* BEGIN Given records *
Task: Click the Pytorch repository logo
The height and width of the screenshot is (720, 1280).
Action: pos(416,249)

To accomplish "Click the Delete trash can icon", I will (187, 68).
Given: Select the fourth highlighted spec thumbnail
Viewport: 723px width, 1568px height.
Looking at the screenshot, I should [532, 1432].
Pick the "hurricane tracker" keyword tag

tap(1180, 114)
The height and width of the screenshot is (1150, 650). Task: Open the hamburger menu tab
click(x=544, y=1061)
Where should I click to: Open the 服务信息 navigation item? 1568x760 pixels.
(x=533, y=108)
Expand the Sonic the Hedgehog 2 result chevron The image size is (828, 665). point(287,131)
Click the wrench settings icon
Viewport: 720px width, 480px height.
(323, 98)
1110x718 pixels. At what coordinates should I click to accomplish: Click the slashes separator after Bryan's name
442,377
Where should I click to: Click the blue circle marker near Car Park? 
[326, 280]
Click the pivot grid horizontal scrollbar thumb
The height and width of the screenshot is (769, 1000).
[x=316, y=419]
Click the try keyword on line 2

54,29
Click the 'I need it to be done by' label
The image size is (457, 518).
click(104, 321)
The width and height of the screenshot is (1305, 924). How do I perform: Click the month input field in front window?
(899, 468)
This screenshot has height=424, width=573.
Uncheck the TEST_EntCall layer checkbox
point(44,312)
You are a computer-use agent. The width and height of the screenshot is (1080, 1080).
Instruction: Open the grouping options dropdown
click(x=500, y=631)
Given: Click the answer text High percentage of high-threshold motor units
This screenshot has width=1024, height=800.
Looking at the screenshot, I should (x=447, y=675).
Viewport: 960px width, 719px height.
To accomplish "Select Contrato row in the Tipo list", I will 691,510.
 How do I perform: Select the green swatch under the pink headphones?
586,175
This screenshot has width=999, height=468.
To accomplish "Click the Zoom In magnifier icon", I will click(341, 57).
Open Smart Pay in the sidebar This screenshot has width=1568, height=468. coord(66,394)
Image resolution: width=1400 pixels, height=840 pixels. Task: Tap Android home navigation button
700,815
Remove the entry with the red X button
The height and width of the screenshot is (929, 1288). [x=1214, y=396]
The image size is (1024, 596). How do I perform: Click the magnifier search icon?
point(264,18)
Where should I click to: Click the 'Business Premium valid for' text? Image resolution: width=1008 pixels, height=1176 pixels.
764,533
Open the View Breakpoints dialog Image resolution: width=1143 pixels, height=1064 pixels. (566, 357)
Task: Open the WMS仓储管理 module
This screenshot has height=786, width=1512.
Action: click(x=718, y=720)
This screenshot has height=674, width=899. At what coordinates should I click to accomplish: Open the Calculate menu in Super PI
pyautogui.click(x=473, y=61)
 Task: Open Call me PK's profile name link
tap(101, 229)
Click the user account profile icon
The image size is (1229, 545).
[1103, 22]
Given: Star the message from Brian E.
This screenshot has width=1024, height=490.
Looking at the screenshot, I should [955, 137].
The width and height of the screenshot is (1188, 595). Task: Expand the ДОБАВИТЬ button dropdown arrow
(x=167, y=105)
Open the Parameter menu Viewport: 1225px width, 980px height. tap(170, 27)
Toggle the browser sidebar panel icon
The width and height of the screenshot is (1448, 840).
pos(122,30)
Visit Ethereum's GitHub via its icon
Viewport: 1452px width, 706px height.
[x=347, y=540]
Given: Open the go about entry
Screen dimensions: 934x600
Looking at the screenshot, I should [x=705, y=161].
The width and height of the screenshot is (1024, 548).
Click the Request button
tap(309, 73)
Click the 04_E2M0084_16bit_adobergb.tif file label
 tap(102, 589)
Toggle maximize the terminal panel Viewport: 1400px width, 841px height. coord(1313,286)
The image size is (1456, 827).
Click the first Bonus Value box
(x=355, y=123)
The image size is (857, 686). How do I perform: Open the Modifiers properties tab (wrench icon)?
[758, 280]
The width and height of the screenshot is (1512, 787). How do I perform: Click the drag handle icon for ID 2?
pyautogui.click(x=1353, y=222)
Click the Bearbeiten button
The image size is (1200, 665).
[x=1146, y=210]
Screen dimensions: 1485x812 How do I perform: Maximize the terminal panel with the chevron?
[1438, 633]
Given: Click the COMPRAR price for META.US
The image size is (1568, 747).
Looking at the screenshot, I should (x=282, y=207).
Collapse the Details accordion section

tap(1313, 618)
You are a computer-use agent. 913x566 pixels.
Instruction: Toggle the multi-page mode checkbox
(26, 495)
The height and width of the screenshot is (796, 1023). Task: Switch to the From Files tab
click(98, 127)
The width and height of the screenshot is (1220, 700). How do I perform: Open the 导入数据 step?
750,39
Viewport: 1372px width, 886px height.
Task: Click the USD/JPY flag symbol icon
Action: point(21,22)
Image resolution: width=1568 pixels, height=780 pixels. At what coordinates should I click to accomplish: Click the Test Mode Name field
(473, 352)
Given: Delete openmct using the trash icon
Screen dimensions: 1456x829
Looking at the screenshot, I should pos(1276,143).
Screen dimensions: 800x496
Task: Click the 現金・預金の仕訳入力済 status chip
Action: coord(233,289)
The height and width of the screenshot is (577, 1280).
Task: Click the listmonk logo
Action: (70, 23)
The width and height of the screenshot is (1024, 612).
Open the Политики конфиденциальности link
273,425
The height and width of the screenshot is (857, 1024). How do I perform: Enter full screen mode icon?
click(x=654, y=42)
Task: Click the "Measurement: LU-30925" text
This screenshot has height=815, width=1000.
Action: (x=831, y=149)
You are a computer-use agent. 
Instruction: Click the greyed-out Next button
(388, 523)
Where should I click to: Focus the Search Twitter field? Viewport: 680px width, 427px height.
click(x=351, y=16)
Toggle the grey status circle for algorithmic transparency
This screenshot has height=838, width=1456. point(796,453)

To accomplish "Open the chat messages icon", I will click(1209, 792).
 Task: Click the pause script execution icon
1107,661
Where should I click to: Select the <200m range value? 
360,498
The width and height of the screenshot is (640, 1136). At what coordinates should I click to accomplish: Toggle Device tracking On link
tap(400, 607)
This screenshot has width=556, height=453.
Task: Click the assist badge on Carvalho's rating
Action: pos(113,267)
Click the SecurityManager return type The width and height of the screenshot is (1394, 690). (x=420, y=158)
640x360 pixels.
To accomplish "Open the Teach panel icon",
* END Given records *
→ **What you are asked to do**
Please set out the lines from the one containing "The width and height of the screenshot is (1220, 700)." through the last of the lines above, both included, as a numbered list, leaving out blank lines.

→ **Written reply**
1. The width and height of the screenshot is (1220, 700). How do I perform: Open the 导入数据 step?
2. 750,39
3. Viewport: 1372px width, 886px height.
4. Task: Click the USD/JPY flag symbol icon
5. Action: point(21,22)
6. Image resolution: width=1568 pixels, height=780 pixels. At what coordinates should I click to accomplish: Click the Test Mode Name field
7. (473, 352)
8. Given: Delete openmct using the trash icon
9. Screen dimensions: 1456x829
10. Looking at the screenshot, I should pos(1276,143).
11. Screen dimensions: 800x496
12. Task: Click the 現金・預金の仕訳入力済 status chip
13. Action: coord(233,289)
14. The height and width of the screenshot is (577, 1280).
15. Task: Click the listmonk logo
16. Action: (70, 23)
17. The width and height of the screenshot is (1024, 612).
18. Open the Политики конфиденциальности link
19. 273,425
20. The height and width of the screenshot is (857, 1024). How do I perform: Enter full screen mode icon?
21. click(x=654, y=42)
22. Task: Click the "Measurement: LU-30925" text
23. This screenshot has height=815, width=1000.
24. Action: (x=831, y=149)
25. You are a computer-use agent. 
26. Instruction: Click the greyed-out Next button
27. (388, 523)
28. Where should I click to: Focus the Search Twitter field? Viewport: 680px width, 427px height.
29. click(x=351, y=16)
30. Toggle the grey status circle for algorithmic transparency
31. This screenshot has height=838, width=1456. point(796,453)
32. To accomplish "Open the chat messages icon", I will click(1209, 792).
33.  Task: Click the pause script execution icon
34. 1107,661
35. Where should I click to: Select the <200m range value? 
36. 360,498
37. The width and height of the screenshot is (640, 1136). At what coordinates should I click to accomplish: Toggle Device tracking On link
38. tap(400, 607)
39. This screenshot has width=556, height=453.
40. Task: Click the assist badge on Carvalho's rating
41. Action: pos(113,267)
42. Click the SecurityManager return type The width and height of the screenshot is (1394, 690). (x=420, y=158)
43. 640x360 pixels.
44. To accomplish "Open the Teach panel icon",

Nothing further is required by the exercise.